世界の名ボクサー:輪島功一③ラスト「KOされても王座に返り咲く "炎の男"」

世界J・ミドル級王者。世界王座を三度獲得した根性の男。世界王座防衛戦と新たな挑戦。柳済斗戦(初戦・再戦)、エディ・ガソ戦(ラストファイト)を紹介します。

輪島功一(日本)
身長171cm:オースドックス(右構え)

①柳済斗 7R KO 輪島功一
(WBA世界J・ミドル級タイトル戦、1975年)
(ダウンシーン)
7R:左フック、右フック、右ストレートで3度、輪島がダウン
(感想:柳がタイトル獲得。WBC王座を剥奪されてしまった輪島(新WBC王者となったのは輪島と二度戦ったミゲル・デ・オリベイラ)。「WBA王者」として防衛戦。挑戦者は東洋ミドル級王者の柳済斗(ユウ・ジェドゥ。日本では「りゅう・さいと」と呼ばれたことも)。東洋王座をこれまで14度も防衛してきており、エジキになった日本選手も大勢(カシアス内藤ほか)。北九州での一戦。輪島がいつものように前進。柳はフットワークを使って距離を取り、ジャブ、ストレート。左フックも強い。接近戦で柳がクリンチ。輪島のねちっこい攻めを阻止。4R、柳の右がヒット。5R、ラウンド終了とほぼ同時に柳の右がヒットして輪島がダウン(「ゴング後のパンチ」とされている問題のシーン。タイミング的に微妙なパンチだった。ボクサーはラウンド終了のゴングが鳴ったとしてもすぐにガードを解除してはならない)。7R、右フックからの左フックで輪島がダウン。さらにダウン。最後は猛烈な連打からの右ストレートで試合終了。5R終了時のハプニングは輪島には不運だったが、柳は打ち方が良く、強いパンチを持っていた。
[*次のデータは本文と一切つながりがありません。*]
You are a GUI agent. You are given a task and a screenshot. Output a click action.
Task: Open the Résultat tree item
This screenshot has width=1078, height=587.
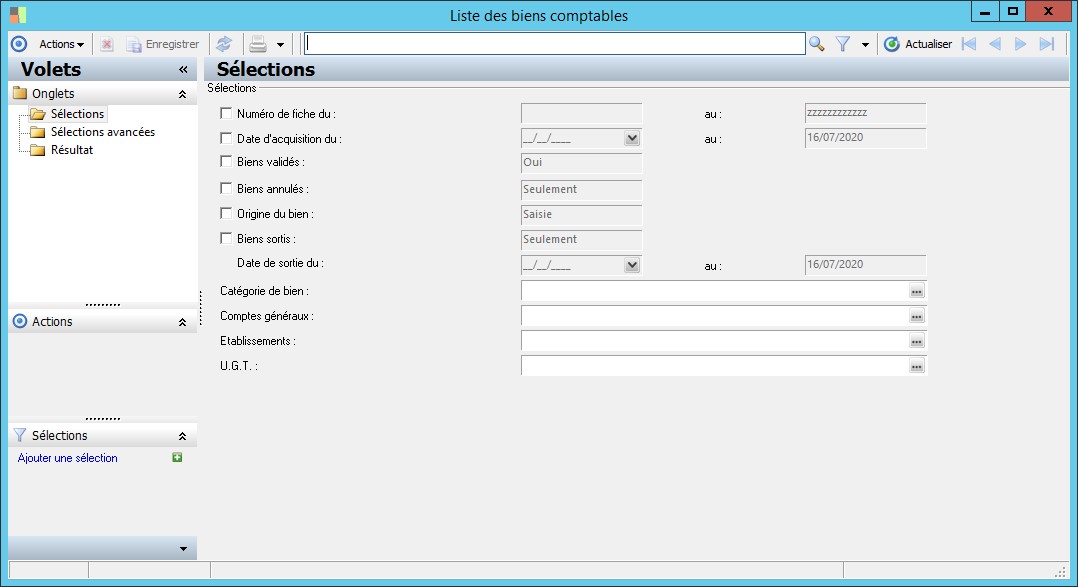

「輪島」と言えば「接近戦でのねちっこい攻撃」であるが、柳は輪島をよく研究したのか、「接近戦はお断り」とばかりにクリンチして自分の得意な距離で戦った。輪島はいつもの攻めまくる戦い方が通用せず(「いつかは逆にやられるのでは?」という戦法)。今度こそ引退、と思われたが・・・。)